Of all provincial capitals, Chengdu’s municipal manufacturing sector was the second strongest in terms of growth rate, the city’s statistics bureau said.

The resilience of the city’s economy came against the backdrop of weaker growth nationwide. National GDP slowed to 7.5 percent in the second quarter from 7.7 percent in the previous one.

Topics of Special Forums

• Development Opportunities for China’s Urbanization Strategy

• Opportunities and Challenges for Multinational Corporations Run by Overseas Chinese Entrepreneurs

• Opportunities and Challenges for Overseas Chinese Entrepreneur Talents Eyeing for Business Start-up in the Chinese Mainland

• Investors Rights Protection for Overseas Chinese Entrepreneurs

• Overseas Chinese Entrepreneurs and Chinese Culture

• Private Companies’ Tie-up with Overseas Chinese Entrepreneurs for Going Abroad

• Overseas Chinese Entrepreneurs and Social Welfare Business

• Development of International Overseas Chinese Entrepreneurs Organizations

• Family Business

• Establishment of New Images for Overseas Chinese Entrepreneurs

• Island Country Development

• Well Established Brands by Overseas Chinese Entrepreneurs

• New Frontiers for Overseas Chinese Entrepreneurs along with China’s Going West Policy

• The Younger Generations of Overseas Chinese Entrepreneurs

• Global Outsourcing Innovation Summit

Global contributions

Chinese people have a long history of migrating overseas and almost every country in the world now has people of Chinese origin who are contributing to the economic and social development of the nations  where they have settled.
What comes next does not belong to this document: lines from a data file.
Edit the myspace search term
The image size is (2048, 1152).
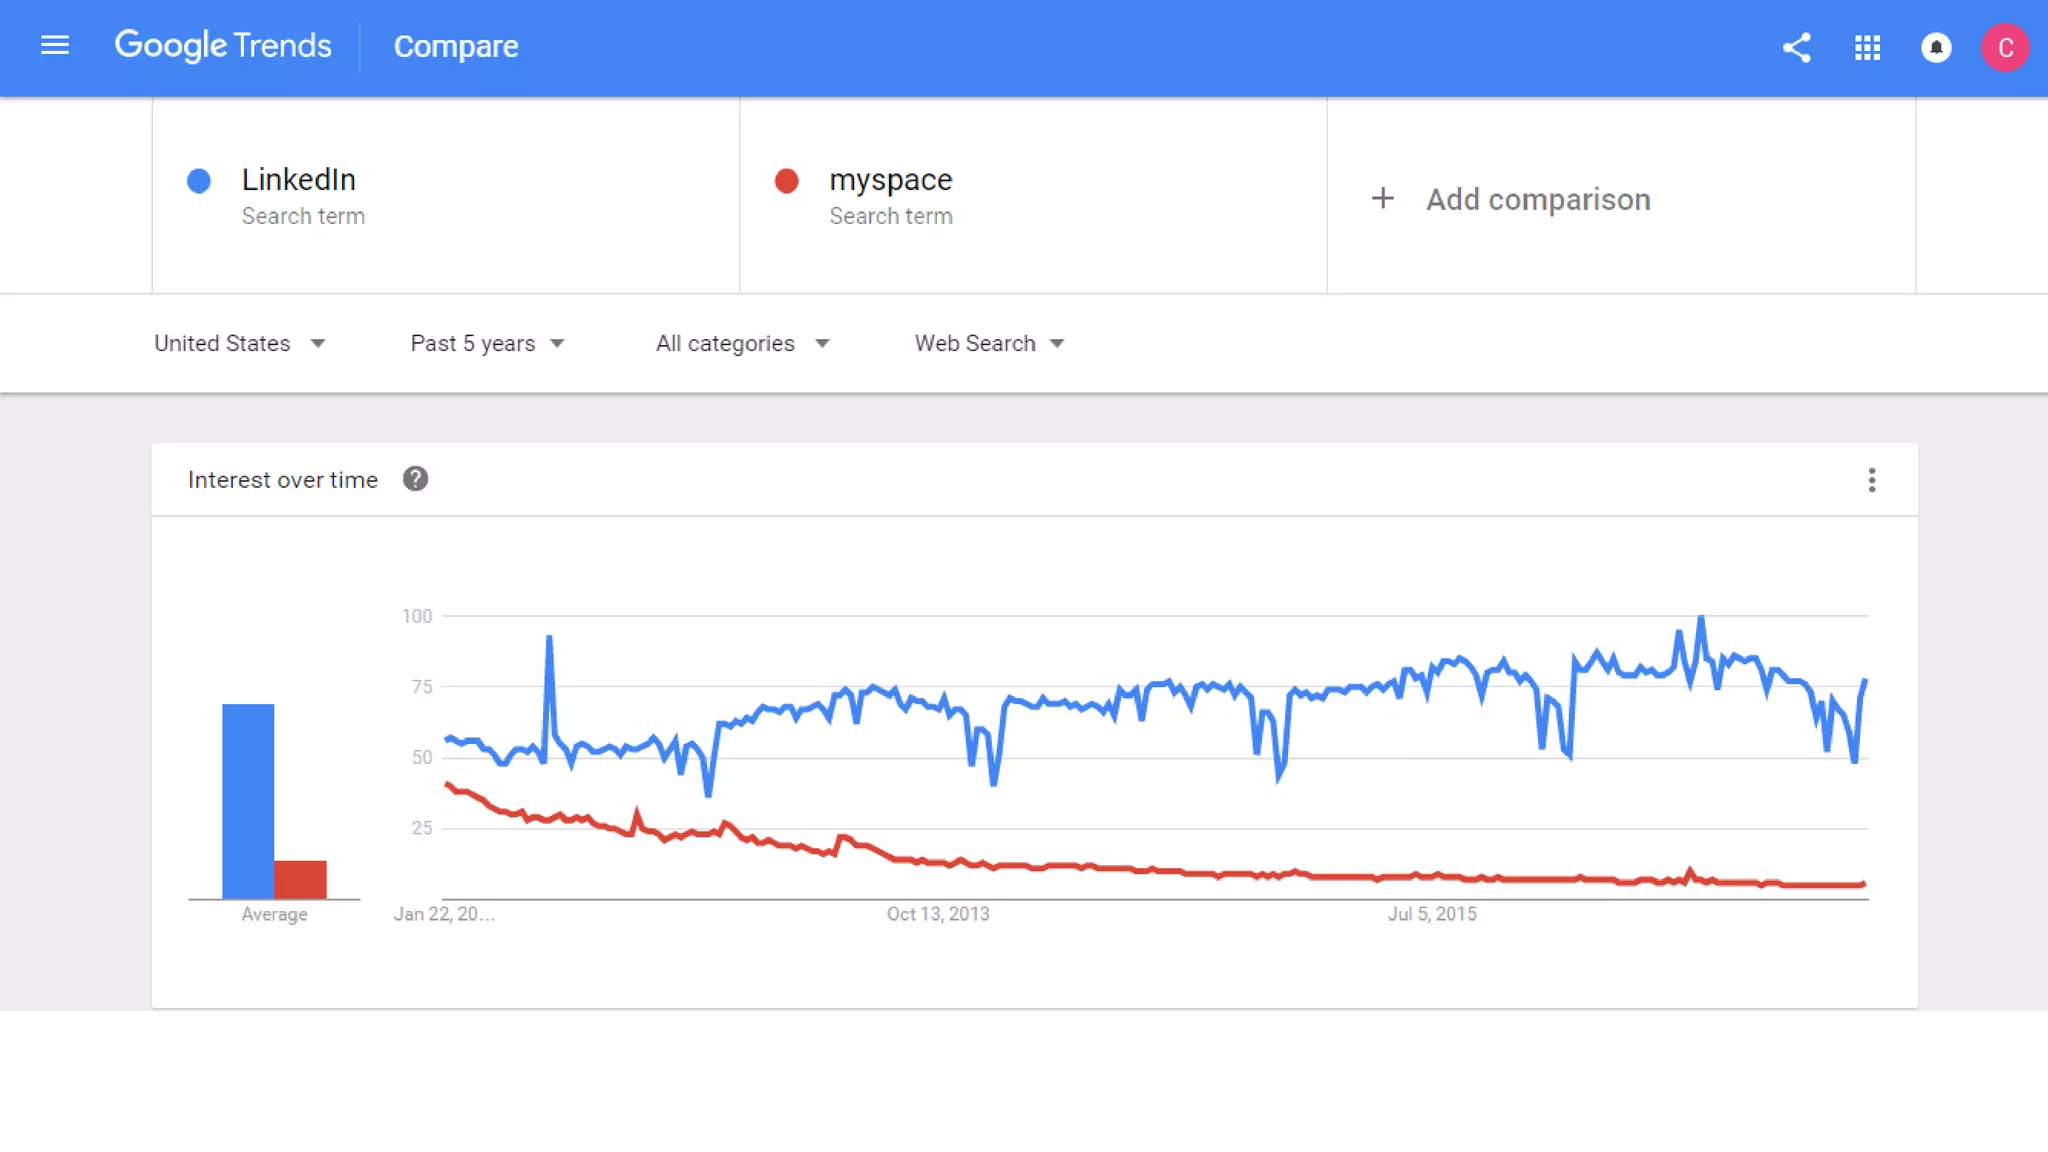(x=890, y=180)
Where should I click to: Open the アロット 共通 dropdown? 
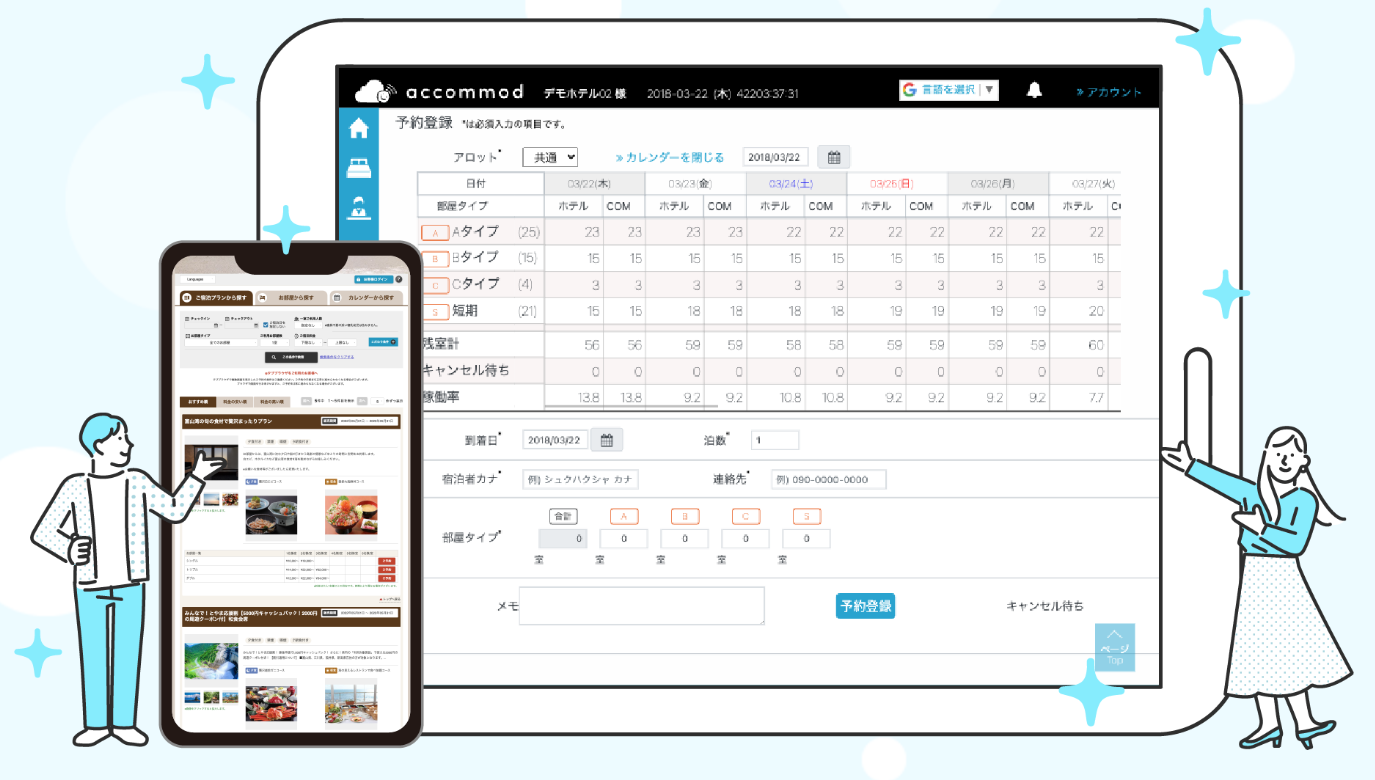(550, 157)
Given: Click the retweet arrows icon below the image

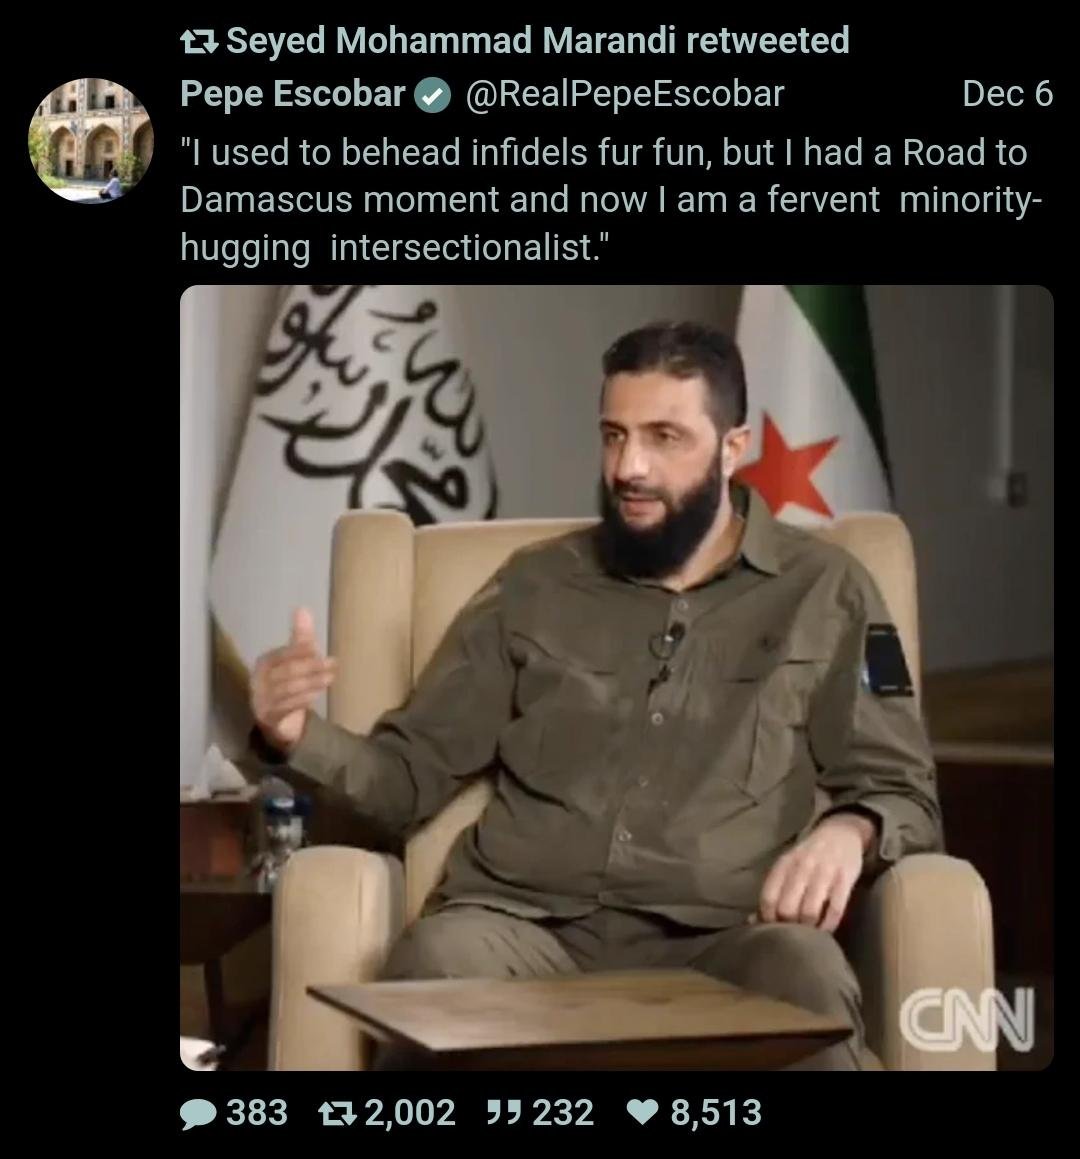Looking at the screenshot, I should (337, 1113).
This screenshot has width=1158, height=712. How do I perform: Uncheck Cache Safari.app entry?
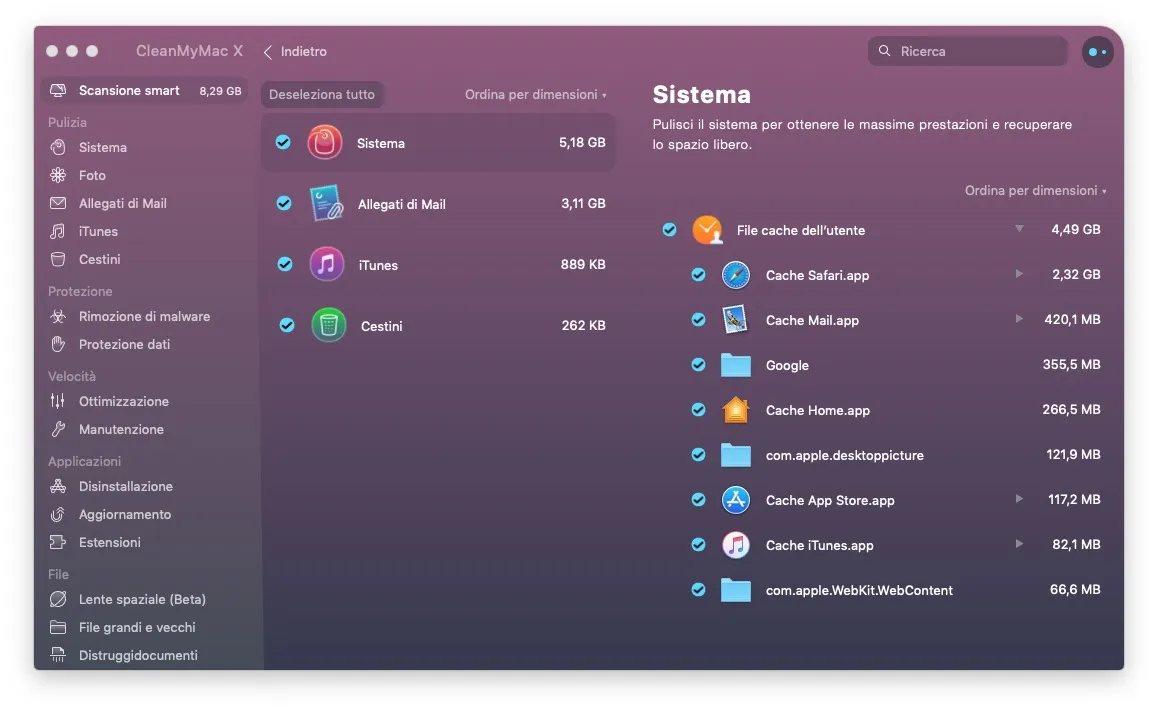point(698,275)
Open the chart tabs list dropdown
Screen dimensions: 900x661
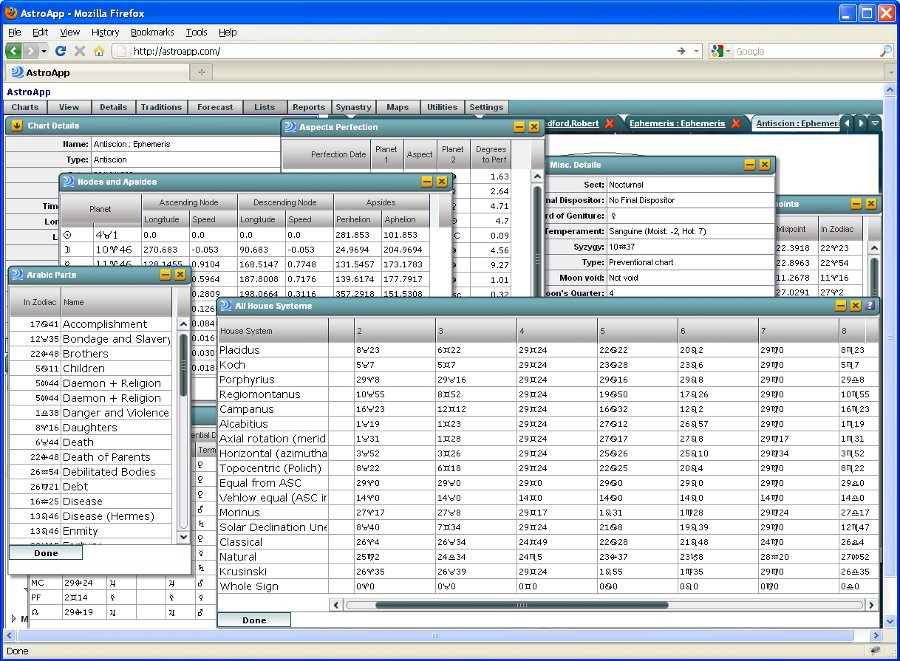tap(875, 123)
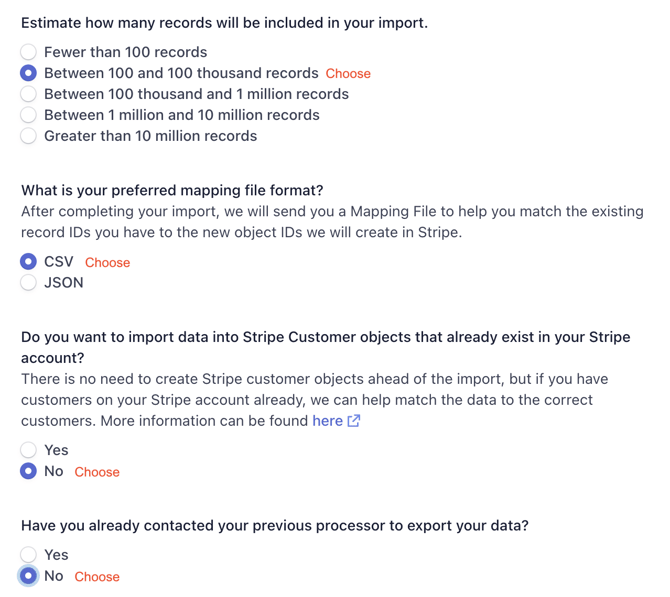This screenshot has height=597, width=670.
Task: Select "Between 100 and 100 thousand records"
Action: click(x=28, y=73)
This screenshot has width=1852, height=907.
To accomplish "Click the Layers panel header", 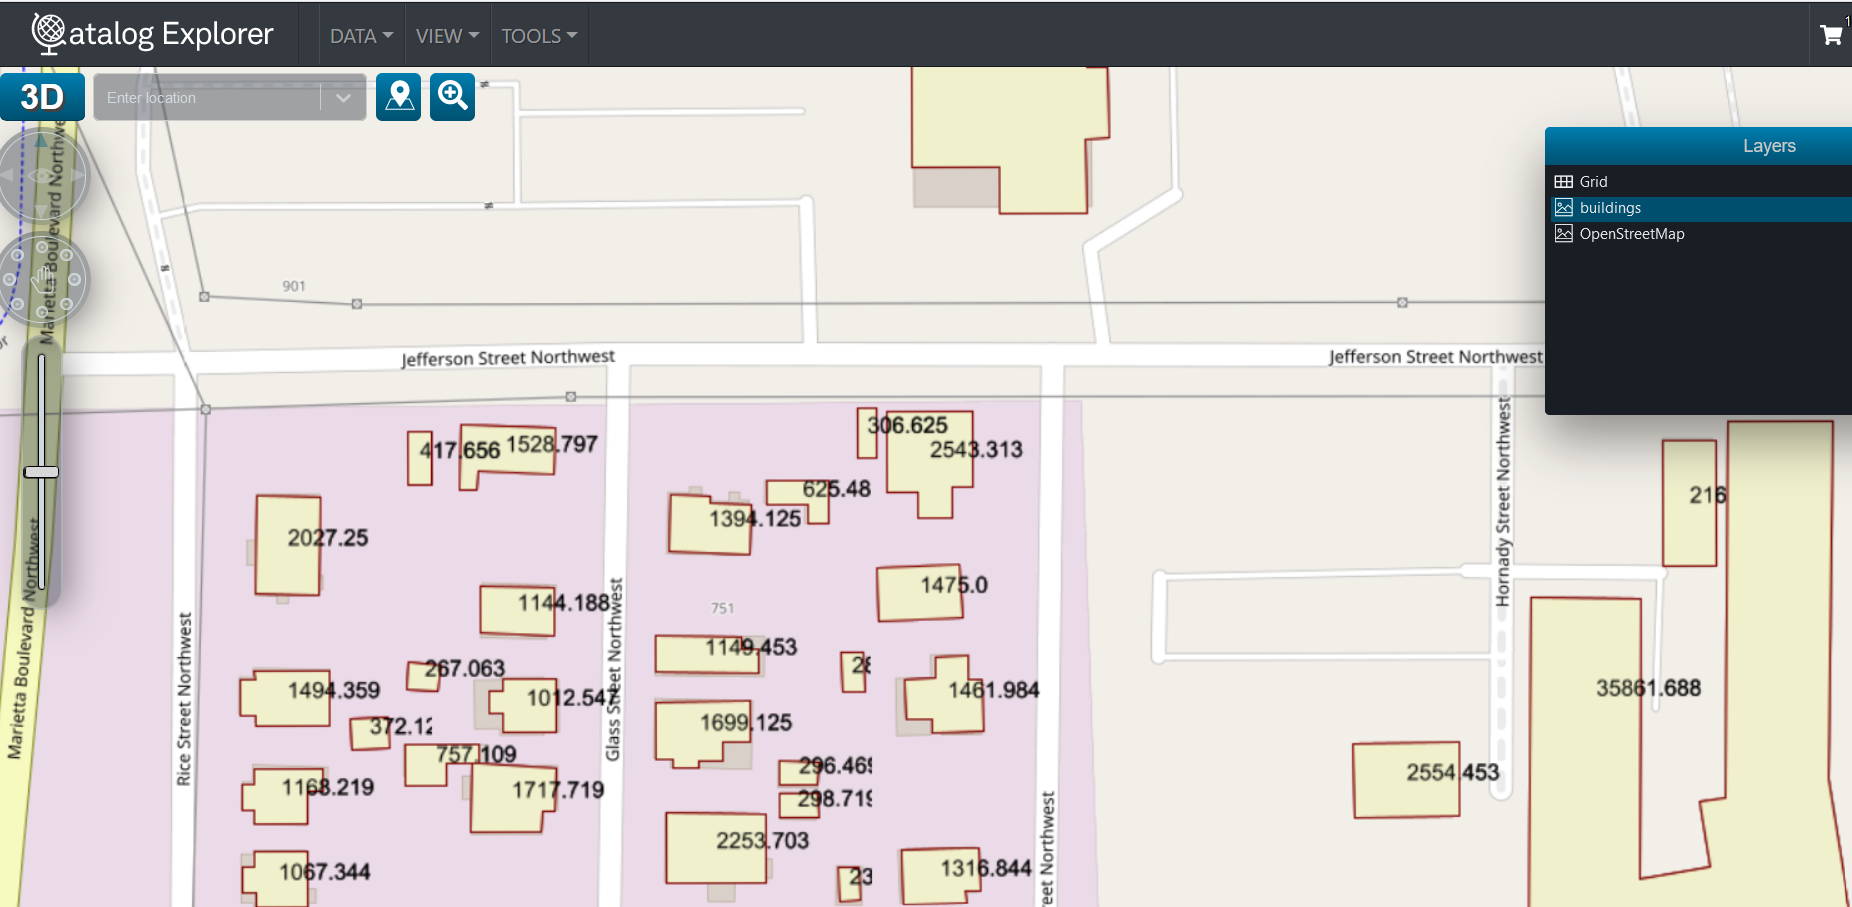I will click(1768, 146).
After China opened up in the late 70s, even more Chinese went overseas to make new lives for themselves in other lands, impressing their new neighbors with their hard work and entrepreneurial skills.

Overseas Chinese also set up many regional friendship associations.

In 1990, the Singapore Chinese Chamber of Commerce & Industry initiated the first World Chinese Entrepreneurs Convention along with units in Hong Kong and Thailand. The convention is an international non-official event to facilitate trade and economic cooperation.

The convention has been held for 11 sessions in various countries since the first meeting in Singapore in 1991.

It is a grand event for global Chinese businesses, and has a strong influence among overseas Chinese.

The World Chinese Entrepreneurs Convention was first held on China’s mainland in Nanjing in 2001, gathering Chinese from 77 countries and regions.